El doctor silbó entre dientes.

—Conque vamos a parar a eso, ¿eh? —murmuró—. Usted sospecha de lady Astwell. Sí, naturalmente, es posible que sea criminal a pesar de no haber caído en ello hasta ahora. Es la última persona que estuvo al lado de sir Ruben... y ya nadie volvió a verle con vida. Respecto de su pregunta me inclino a responder, no. Si lady Astwell entrase en trance hipnótico firmemente resuelta a no declarar la parte que tomó en el crimen, respondería con toda sinceridad a sus preguntas, pero guardaría silencio acerca de este último punto. Tampoco demostraría tanta insistencia en afirmar la culpabilidad de mister Trefusis.

—Comprendido —dijo Poirot—. Pero no he dicho que sea culpable lady Astwell. Se trata de una idea, eso es todo.

—Este caso es uno de los más interesantes que he conocido —dijo minutos después el médico—. Ya que aun dando por hecho que sea mister Leverson inocente, existen muchos presuntos culpables: Humphrey Naylor, lady Astwell, incluso Lily Murgrave.

—Y otro que no menciona: Víctor Astwell —concluyó tranquilamente Poirot—. Según dice, estuvo sentado en su habitación, con la puerta abierta, en espera de que mister Leverson regresase. Pero, ¿podemos fiarnos de su palabra?

—¿Víctor Astwell? ¿Se refiere al individuo ese que tiene mal genio?

—Precisamente.

El médico se puso en pie.

—Bien, me vuelvo a la ciudad —dijo—. Ya me comunicará el giro que toman las cosas.

En cuanto se marchó el médico, Poirot tocó el timbre. Llamaba a su servidor.

—Una taza de tisana, Jorge. Tengo los nervios destrozados.

—Sí, señor. En seguida.

Diez minutos después volvió con una taza humeante en la mano. Poirot aspiró con placer el humo que se desprendía de ella y mientras se tomaba la tisana dijo en voz alta:

—Las leyes de caza son las mismas aquí que en el mundo entero. Para coger al zorro los cazadores montan a caballo y echan los perros. Se corre, se grita, es cuestión de velocidad. Para cazar el ciervo (lo sé por mi amigo Hastings, pues yo no lo he cazado jamás) se emplea distinto sistema. Hay que arrastrarse sobre el estómago por espacio de largas horas. Mi buen Jorge, aquí hay que emplear un procedimiento parecido al del gato doméstico. Éste se sitúa por espacio de largas horas aburridas ante la madriguera del ratón y le acecha, sin verificar el menor movimiento, sin dar síntomas de impaciencia y al propio tiempo sin renunciar a su propósito.

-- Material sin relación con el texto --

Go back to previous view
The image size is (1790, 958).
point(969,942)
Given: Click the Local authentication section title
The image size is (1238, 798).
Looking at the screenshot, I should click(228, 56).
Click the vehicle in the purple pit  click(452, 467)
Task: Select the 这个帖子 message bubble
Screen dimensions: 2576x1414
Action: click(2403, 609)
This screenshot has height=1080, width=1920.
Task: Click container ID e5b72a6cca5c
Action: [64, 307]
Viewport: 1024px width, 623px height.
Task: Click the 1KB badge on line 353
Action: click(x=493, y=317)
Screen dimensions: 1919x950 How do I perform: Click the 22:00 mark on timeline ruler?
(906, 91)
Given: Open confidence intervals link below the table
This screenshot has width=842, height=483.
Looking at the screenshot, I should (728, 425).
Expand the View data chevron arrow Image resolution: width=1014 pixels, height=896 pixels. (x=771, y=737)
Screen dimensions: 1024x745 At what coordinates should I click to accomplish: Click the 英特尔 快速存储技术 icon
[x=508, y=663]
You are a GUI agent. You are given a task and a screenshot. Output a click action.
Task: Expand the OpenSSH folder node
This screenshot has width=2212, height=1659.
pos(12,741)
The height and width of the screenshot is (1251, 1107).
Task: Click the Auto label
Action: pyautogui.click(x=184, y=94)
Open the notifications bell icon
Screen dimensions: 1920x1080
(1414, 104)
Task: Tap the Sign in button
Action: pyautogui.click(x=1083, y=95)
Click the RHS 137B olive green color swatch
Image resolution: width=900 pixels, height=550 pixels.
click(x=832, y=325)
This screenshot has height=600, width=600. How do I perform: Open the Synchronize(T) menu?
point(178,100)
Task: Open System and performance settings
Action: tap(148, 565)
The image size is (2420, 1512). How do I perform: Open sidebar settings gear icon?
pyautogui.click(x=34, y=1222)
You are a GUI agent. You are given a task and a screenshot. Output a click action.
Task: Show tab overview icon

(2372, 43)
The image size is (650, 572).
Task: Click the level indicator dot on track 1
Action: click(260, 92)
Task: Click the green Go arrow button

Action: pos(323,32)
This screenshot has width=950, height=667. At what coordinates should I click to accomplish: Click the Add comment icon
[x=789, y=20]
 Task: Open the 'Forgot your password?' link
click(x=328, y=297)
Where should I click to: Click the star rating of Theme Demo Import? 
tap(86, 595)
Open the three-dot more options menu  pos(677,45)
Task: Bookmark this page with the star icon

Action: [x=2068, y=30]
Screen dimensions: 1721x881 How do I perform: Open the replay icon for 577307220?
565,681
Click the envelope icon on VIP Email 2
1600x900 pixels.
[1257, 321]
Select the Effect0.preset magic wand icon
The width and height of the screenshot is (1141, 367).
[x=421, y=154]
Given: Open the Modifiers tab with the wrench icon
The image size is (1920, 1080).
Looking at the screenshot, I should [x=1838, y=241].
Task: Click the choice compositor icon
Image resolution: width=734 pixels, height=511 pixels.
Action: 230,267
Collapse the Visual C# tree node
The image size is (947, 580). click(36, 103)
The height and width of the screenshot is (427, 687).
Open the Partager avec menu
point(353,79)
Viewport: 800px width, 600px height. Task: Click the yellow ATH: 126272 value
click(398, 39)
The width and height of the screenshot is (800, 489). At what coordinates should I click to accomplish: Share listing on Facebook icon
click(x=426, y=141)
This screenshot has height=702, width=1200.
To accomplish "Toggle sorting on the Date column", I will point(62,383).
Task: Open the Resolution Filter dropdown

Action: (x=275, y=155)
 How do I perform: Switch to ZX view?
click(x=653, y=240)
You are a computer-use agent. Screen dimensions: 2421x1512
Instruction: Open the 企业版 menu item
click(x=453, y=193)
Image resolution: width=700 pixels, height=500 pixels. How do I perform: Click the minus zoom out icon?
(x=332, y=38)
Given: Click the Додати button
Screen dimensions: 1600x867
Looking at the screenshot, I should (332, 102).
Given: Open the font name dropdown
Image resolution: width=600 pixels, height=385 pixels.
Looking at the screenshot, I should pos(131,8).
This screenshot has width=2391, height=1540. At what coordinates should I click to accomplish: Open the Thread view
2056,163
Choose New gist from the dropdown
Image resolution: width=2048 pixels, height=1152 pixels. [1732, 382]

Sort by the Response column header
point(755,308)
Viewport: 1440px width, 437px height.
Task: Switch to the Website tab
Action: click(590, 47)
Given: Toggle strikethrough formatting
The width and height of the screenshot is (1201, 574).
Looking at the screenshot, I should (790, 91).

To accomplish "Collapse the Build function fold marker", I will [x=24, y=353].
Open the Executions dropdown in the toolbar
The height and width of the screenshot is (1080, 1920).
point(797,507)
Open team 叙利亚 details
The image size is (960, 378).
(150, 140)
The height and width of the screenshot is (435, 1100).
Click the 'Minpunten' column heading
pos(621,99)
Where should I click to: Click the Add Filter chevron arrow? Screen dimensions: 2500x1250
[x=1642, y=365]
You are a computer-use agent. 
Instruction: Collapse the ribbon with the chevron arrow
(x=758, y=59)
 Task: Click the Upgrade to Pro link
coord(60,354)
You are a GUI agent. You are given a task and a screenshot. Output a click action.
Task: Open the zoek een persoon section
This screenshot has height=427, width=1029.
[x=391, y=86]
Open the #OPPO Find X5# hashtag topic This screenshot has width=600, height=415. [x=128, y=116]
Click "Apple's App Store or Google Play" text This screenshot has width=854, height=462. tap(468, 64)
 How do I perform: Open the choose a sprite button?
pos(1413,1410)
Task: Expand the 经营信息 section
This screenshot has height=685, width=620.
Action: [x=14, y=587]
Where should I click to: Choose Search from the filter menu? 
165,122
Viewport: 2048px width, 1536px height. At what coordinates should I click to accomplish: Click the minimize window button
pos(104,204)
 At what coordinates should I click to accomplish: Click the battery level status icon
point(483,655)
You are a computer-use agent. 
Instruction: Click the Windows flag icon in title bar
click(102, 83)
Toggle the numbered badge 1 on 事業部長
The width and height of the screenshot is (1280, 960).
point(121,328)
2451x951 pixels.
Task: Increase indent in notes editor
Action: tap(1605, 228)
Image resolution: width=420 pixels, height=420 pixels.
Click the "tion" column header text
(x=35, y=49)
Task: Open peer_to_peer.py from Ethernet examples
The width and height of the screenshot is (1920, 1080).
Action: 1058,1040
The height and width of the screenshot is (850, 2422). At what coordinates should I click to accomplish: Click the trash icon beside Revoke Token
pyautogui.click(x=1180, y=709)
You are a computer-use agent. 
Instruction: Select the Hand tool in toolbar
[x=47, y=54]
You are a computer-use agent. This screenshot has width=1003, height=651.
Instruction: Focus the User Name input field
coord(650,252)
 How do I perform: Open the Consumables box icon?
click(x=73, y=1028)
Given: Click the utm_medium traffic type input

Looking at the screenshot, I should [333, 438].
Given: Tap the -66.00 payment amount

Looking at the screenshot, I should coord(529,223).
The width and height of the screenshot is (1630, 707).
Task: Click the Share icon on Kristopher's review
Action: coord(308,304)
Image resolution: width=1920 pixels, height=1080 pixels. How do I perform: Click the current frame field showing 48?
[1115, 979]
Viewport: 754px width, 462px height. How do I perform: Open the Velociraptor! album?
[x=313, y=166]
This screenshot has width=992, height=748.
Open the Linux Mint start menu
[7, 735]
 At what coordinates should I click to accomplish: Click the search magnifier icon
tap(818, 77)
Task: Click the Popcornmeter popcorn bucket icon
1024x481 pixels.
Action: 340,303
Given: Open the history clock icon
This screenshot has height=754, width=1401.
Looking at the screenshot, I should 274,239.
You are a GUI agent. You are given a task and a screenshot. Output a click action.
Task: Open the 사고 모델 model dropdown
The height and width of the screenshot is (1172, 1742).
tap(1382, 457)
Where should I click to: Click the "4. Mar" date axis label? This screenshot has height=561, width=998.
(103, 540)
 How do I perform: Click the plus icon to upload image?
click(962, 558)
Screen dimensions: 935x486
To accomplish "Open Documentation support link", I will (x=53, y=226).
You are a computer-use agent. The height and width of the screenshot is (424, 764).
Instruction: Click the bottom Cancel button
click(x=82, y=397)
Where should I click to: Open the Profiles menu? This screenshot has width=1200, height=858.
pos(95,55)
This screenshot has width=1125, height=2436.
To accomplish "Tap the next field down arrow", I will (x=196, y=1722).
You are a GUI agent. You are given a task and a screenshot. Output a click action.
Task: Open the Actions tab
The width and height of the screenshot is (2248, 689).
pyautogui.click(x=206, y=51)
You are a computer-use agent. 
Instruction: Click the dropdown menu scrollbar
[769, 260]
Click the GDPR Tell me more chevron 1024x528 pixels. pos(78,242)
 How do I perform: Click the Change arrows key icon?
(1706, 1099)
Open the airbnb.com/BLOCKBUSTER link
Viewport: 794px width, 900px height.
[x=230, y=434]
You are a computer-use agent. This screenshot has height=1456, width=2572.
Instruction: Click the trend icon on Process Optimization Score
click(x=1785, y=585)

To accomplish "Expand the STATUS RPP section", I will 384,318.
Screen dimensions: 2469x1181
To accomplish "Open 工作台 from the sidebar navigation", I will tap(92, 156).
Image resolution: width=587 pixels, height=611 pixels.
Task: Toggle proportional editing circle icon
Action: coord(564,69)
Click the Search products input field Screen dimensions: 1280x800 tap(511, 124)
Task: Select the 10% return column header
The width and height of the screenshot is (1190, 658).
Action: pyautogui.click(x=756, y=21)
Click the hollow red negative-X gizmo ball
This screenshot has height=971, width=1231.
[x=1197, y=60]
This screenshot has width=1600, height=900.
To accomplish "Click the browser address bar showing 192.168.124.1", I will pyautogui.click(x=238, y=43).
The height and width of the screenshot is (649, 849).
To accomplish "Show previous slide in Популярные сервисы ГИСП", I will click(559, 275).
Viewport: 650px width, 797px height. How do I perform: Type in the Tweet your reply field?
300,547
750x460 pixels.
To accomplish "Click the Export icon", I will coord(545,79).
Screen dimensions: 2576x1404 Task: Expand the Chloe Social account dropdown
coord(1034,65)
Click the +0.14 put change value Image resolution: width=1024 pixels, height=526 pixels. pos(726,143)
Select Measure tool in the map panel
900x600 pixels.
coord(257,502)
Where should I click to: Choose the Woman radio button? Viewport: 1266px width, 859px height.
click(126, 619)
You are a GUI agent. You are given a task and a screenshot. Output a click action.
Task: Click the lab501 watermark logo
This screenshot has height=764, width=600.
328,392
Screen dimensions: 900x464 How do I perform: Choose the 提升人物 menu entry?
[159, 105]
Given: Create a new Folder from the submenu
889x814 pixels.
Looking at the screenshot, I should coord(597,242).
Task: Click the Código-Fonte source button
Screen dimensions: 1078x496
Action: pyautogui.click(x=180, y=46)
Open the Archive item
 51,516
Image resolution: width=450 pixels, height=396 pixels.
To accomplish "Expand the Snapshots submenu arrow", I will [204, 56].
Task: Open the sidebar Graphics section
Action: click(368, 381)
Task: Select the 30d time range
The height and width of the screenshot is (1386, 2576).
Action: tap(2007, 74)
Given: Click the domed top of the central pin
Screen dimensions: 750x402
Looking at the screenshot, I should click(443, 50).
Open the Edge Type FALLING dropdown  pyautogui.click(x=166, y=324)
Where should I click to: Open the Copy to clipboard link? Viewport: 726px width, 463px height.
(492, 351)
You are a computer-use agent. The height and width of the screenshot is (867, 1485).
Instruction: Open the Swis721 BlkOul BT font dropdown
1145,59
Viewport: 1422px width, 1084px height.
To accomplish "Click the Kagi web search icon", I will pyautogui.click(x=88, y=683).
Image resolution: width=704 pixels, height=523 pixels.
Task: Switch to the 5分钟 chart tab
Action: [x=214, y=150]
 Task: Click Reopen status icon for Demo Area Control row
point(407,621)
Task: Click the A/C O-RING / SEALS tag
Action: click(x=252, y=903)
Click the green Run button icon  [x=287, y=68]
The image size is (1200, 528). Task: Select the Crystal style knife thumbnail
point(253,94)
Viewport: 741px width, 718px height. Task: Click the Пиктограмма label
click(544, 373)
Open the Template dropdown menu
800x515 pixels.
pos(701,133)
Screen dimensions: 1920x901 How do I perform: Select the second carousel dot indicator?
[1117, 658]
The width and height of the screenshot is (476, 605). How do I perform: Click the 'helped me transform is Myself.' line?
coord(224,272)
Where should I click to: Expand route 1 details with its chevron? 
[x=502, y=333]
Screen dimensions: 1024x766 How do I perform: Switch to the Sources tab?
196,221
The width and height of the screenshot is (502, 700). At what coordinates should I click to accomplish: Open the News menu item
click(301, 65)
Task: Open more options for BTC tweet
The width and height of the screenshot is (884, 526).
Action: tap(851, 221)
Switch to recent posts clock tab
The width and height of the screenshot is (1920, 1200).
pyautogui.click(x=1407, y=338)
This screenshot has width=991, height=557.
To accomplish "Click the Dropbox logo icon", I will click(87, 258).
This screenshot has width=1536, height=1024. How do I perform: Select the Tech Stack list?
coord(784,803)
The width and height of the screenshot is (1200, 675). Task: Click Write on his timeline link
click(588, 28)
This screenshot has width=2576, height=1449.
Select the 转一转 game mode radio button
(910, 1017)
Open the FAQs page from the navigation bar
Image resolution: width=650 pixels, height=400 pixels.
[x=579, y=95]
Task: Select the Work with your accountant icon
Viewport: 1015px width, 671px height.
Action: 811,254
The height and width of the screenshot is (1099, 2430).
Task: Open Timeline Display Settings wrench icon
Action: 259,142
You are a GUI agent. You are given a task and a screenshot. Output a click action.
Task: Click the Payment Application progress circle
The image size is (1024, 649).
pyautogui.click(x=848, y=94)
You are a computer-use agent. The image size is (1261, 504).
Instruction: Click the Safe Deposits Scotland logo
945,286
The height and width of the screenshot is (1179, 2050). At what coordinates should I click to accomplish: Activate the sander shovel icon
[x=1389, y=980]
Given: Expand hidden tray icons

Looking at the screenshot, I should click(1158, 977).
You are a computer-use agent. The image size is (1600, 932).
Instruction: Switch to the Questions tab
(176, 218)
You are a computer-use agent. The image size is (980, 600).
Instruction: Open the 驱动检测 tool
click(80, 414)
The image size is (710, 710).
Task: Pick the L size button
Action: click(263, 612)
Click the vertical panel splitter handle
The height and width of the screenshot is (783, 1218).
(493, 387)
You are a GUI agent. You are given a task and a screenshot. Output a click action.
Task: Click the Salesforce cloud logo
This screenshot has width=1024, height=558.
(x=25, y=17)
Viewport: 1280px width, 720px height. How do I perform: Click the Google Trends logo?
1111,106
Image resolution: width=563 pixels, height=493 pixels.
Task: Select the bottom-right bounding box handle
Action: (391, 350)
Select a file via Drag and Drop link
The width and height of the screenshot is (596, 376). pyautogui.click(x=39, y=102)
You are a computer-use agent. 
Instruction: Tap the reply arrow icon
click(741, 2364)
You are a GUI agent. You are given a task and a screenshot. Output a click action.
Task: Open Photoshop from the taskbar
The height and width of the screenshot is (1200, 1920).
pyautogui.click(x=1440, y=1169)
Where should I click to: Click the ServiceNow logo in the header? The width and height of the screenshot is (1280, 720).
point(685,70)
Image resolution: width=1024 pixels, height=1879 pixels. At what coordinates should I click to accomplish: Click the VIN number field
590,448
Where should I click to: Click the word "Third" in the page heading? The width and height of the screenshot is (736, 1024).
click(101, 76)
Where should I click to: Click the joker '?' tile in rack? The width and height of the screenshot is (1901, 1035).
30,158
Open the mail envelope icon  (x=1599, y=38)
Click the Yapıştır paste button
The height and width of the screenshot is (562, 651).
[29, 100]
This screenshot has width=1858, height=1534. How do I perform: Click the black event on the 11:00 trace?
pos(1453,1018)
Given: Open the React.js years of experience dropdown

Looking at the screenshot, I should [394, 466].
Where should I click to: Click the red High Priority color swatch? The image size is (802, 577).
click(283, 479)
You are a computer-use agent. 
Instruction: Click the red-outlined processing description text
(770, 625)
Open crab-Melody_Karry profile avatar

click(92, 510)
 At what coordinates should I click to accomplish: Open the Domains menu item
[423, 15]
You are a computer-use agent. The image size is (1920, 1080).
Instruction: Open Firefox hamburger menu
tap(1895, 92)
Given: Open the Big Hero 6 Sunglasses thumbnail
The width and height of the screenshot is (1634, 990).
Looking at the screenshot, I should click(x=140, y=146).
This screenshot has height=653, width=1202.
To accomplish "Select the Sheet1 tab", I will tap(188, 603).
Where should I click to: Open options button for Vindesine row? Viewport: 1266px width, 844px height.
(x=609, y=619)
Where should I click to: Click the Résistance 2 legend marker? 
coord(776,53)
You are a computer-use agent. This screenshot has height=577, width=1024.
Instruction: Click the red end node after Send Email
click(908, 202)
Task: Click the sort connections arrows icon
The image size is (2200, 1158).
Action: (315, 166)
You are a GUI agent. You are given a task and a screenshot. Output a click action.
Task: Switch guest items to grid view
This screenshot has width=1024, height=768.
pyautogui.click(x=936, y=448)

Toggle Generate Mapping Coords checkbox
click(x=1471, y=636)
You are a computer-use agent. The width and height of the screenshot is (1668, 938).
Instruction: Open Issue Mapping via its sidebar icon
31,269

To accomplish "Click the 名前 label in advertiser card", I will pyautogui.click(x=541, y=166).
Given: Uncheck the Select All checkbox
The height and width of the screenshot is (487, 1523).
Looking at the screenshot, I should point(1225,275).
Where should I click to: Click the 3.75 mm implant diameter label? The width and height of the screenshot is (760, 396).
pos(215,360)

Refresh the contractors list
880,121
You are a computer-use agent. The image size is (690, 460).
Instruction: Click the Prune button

Poirot suspiró y dejó la taza en el plato.

—Te encargué que me trajeras lo necesario para varios días. Mañana, mi buen Jorge, marcharás a Londres y me traerás lo necesario para dos semanas.

—Bien, señor —repuso Jorge sin revelar la más leve sorpresa.

* * *

Sin embargo, la continua permanencia de Hércules Poirot en
Mon Repos
originó inquietud en otras personas y Víctor Astwell habló del hecho con su hermana política.

—Todo está muy bien, Nancy, pero tú no sabes cómo son estos detectives. Éste vive aquí como el pez en el agua, es evidente y se dispone a pasar en la finca todo un mes a tu costa, desde luego, ya que le pagas a razón de dos guineas diarias.